**Supplied material**
*** Begin section ***
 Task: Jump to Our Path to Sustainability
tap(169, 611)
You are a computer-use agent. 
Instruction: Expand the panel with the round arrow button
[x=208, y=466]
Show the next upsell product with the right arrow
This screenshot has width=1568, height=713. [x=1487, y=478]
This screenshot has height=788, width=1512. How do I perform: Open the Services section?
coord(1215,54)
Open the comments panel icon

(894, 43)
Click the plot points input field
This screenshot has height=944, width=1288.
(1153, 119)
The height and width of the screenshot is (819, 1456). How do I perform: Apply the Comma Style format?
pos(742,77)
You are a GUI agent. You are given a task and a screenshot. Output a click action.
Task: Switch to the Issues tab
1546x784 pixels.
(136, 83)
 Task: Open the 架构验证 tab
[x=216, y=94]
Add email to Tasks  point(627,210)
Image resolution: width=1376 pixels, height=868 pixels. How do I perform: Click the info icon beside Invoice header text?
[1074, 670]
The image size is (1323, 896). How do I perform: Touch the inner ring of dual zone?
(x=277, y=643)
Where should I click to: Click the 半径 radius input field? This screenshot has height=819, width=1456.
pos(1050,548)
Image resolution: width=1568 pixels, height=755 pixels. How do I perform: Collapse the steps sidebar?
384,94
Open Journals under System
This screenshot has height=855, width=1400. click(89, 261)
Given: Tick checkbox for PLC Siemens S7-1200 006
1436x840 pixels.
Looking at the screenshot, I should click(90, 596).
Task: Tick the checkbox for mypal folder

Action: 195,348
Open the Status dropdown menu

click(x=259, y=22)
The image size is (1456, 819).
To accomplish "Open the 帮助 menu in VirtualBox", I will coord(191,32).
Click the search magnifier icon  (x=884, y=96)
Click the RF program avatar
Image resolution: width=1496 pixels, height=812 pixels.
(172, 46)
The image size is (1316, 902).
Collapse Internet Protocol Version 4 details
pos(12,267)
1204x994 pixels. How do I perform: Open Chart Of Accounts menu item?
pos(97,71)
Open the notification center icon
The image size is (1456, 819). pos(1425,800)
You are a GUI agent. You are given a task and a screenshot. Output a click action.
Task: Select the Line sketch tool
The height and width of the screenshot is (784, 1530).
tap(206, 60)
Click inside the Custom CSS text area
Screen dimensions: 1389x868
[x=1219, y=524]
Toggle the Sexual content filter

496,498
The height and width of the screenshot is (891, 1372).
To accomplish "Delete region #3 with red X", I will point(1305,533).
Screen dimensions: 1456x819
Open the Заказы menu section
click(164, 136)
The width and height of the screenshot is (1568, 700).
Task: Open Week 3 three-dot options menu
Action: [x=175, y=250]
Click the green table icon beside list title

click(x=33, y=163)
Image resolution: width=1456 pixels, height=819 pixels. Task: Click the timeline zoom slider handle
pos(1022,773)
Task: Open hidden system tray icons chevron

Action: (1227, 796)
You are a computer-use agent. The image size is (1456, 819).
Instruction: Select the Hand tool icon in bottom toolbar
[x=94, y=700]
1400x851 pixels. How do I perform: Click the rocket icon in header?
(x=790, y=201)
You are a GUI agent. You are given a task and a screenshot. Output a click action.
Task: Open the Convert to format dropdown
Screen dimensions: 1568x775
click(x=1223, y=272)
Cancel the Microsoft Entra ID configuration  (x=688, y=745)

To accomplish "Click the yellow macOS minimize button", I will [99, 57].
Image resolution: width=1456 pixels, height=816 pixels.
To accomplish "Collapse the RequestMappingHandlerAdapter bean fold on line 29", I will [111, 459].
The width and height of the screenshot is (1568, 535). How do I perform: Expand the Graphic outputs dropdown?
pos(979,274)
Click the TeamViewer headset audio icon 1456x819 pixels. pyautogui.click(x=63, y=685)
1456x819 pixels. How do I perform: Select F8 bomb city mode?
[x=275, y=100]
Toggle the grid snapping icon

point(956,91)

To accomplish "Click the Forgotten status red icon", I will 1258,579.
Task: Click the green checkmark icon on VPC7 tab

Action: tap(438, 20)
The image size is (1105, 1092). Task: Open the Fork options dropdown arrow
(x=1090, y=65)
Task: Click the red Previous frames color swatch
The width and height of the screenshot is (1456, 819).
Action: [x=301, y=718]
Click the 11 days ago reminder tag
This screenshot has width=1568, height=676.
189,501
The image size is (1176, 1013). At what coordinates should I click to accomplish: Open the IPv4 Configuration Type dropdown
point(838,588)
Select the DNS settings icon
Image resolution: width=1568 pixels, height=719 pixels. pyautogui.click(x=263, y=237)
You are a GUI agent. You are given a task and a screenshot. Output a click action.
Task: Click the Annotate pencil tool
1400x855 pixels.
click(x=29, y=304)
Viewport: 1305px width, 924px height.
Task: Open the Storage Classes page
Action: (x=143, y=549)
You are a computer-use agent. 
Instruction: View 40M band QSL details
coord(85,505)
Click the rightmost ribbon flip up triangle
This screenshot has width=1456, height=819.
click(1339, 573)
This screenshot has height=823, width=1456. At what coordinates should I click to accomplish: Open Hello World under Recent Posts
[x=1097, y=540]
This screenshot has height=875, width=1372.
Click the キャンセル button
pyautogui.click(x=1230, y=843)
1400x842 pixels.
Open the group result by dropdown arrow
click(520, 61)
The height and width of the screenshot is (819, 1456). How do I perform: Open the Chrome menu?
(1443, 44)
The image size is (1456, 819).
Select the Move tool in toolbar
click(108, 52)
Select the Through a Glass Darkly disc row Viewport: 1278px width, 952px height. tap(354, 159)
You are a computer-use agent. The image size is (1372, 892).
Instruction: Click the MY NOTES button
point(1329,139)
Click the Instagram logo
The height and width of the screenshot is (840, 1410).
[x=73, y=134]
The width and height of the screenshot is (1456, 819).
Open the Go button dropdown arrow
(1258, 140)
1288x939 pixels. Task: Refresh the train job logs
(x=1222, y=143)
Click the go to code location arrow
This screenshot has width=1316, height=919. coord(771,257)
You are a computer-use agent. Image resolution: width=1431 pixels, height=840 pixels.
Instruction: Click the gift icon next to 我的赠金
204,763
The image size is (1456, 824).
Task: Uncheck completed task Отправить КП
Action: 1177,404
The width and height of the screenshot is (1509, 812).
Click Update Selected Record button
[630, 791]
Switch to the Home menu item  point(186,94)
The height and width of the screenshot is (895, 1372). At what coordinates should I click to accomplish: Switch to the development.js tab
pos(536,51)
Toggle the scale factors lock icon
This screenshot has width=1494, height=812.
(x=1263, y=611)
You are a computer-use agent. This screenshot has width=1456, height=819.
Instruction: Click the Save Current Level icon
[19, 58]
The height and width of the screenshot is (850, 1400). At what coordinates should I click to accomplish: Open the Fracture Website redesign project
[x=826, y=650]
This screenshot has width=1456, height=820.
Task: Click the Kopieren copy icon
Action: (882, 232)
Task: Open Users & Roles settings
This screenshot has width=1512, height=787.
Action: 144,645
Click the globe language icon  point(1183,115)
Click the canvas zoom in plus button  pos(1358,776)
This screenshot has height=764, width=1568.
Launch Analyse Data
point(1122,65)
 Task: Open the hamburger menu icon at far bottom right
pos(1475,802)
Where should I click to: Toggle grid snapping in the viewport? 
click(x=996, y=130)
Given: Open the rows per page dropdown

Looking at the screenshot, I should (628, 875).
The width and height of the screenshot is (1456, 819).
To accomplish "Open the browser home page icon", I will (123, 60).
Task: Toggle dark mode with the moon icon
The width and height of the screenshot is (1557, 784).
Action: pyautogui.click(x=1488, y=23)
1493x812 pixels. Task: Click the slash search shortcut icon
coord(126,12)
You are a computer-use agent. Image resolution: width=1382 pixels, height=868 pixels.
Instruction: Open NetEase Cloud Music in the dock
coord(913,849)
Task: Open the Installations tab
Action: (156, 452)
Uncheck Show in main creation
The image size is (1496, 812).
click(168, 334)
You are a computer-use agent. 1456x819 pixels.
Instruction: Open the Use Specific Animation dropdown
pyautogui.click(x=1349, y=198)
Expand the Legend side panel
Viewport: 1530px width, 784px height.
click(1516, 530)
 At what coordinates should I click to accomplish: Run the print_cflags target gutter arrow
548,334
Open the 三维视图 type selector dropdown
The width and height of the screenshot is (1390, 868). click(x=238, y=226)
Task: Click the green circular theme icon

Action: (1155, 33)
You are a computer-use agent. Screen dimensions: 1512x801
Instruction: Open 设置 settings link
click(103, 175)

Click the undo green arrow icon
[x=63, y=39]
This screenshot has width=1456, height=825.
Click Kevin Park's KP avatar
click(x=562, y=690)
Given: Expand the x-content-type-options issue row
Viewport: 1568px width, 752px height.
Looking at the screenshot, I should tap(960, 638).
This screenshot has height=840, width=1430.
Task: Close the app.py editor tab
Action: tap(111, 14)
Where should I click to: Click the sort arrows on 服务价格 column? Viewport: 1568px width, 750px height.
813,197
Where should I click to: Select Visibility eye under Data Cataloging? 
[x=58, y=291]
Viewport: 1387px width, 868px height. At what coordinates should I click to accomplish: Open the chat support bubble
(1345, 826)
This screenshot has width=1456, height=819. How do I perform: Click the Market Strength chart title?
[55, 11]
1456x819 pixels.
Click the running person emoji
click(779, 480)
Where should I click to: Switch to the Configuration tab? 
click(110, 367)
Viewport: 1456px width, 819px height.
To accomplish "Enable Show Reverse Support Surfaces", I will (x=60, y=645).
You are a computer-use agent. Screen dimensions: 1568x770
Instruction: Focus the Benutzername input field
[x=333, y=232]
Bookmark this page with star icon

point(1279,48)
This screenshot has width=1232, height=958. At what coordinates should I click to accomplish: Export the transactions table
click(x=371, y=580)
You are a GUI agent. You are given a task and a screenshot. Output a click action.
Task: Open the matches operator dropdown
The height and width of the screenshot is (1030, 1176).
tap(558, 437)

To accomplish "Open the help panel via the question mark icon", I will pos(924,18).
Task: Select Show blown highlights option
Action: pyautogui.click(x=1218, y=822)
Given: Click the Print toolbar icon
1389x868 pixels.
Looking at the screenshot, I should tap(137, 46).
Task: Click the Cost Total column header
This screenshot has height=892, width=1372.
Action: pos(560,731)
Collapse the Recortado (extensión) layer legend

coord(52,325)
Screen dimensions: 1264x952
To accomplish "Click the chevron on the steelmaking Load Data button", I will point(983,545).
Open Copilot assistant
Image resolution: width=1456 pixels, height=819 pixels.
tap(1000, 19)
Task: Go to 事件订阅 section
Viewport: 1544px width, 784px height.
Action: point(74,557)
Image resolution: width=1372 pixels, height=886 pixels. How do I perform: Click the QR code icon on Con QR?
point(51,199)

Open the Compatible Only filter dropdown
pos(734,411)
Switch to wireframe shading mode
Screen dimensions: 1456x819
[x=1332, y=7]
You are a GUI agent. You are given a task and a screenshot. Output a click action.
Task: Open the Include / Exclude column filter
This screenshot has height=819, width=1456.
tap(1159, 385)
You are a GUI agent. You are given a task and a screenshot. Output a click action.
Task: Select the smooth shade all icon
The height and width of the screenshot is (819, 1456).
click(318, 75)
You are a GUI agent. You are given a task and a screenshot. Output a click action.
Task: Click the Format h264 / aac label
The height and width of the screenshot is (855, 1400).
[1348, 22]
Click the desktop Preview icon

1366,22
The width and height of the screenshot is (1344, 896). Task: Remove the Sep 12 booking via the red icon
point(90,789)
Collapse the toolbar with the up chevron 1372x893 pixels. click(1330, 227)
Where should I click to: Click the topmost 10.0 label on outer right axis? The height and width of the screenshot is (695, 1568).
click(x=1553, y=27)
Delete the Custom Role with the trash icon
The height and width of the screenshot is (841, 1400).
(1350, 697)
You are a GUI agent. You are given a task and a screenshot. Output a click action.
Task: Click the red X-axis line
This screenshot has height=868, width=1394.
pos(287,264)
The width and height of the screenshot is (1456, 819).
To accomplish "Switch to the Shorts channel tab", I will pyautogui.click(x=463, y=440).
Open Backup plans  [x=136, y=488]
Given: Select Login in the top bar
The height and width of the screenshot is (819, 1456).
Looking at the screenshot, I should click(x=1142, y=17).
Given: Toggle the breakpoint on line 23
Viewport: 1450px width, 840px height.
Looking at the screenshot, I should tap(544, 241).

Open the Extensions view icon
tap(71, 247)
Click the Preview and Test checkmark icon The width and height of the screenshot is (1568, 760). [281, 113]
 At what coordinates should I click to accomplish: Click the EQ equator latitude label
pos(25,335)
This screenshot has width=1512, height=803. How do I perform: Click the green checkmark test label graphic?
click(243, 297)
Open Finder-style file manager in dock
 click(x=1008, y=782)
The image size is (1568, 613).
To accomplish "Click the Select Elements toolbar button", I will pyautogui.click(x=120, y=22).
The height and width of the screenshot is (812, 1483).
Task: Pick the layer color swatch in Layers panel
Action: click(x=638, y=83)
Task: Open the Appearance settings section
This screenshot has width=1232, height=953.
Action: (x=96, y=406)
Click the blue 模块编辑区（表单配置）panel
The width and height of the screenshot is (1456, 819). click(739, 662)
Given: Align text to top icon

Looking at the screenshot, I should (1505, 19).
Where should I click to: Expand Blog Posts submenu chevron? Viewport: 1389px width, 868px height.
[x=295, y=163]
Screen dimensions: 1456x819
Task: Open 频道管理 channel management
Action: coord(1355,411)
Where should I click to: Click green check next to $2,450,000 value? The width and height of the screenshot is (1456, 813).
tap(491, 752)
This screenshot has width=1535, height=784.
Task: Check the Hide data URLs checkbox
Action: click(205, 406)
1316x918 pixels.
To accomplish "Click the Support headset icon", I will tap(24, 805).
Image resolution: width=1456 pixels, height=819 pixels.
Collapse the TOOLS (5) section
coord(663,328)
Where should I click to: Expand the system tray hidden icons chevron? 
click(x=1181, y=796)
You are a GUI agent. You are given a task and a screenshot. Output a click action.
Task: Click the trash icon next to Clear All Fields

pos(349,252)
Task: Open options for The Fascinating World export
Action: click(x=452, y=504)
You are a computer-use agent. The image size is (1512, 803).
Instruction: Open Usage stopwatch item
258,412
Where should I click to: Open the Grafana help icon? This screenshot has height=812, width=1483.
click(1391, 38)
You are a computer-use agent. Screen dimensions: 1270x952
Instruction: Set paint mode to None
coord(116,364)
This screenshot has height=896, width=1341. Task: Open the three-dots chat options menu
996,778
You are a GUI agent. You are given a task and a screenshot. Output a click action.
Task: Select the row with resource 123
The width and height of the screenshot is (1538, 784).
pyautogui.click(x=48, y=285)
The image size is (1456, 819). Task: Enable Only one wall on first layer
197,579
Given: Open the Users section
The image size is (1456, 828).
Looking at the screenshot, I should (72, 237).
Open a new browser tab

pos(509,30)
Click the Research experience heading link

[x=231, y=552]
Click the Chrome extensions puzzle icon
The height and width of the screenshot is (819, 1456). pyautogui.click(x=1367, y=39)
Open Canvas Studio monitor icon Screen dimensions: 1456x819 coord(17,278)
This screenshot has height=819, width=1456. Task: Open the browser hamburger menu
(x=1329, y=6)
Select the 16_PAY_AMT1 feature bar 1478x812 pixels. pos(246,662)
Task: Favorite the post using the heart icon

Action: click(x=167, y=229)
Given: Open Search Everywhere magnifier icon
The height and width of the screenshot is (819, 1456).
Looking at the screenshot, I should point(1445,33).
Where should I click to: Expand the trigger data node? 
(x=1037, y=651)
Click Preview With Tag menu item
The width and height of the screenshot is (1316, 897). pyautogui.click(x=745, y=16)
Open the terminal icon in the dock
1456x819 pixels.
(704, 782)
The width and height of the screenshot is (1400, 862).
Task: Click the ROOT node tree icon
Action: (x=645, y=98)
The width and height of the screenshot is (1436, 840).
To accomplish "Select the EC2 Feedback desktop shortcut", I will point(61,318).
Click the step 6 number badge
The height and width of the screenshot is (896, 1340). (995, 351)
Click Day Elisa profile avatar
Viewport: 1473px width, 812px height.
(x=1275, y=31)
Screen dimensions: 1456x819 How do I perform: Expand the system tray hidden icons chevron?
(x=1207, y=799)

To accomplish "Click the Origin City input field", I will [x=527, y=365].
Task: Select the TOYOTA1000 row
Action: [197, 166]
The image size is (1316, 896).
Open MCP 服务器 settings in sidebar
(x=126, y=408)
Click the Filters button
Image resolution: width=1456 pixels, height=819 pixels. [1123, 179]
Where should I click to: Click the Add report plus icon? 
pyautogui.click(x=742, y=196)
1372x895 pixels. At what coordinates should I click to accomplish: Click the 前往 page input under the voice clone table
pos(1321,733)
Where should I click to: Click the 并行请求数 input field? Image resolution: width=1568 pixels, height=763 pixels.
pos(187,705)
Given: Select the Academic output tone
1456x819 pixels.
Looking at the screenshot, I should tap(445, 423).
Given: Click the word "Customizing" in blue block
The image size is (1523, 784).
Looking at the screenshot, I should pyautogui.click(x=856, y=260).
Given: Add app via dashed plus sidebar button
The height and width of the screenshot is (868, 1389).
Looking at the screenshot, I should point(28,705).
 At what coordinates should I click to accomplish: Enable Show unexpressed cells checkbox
*** End section ***
**What the task requires**
Looking at the records above, return exactly the lines from the line with "Open the Compatible Only filter dropdown" to the line with "Task: Select the smooth shade all icon", both ends included.

**Task output**
Open the Compatible Only filter dropdown
pos(734,411)
Switch to wireframe shading mode
Screen dimensions: 1456x819
[x=1332, y=7]
You are a GUI agent. You are given a task and a screenshot. Output a click action.
Task: Open the Include / Exclude column filter
This screenshot has height=819, width=1456.
tap(1159, 385)
You are a GUI agent. You are given a task and a screenshot. Output a click action.
Task: Select the smooth shade all icon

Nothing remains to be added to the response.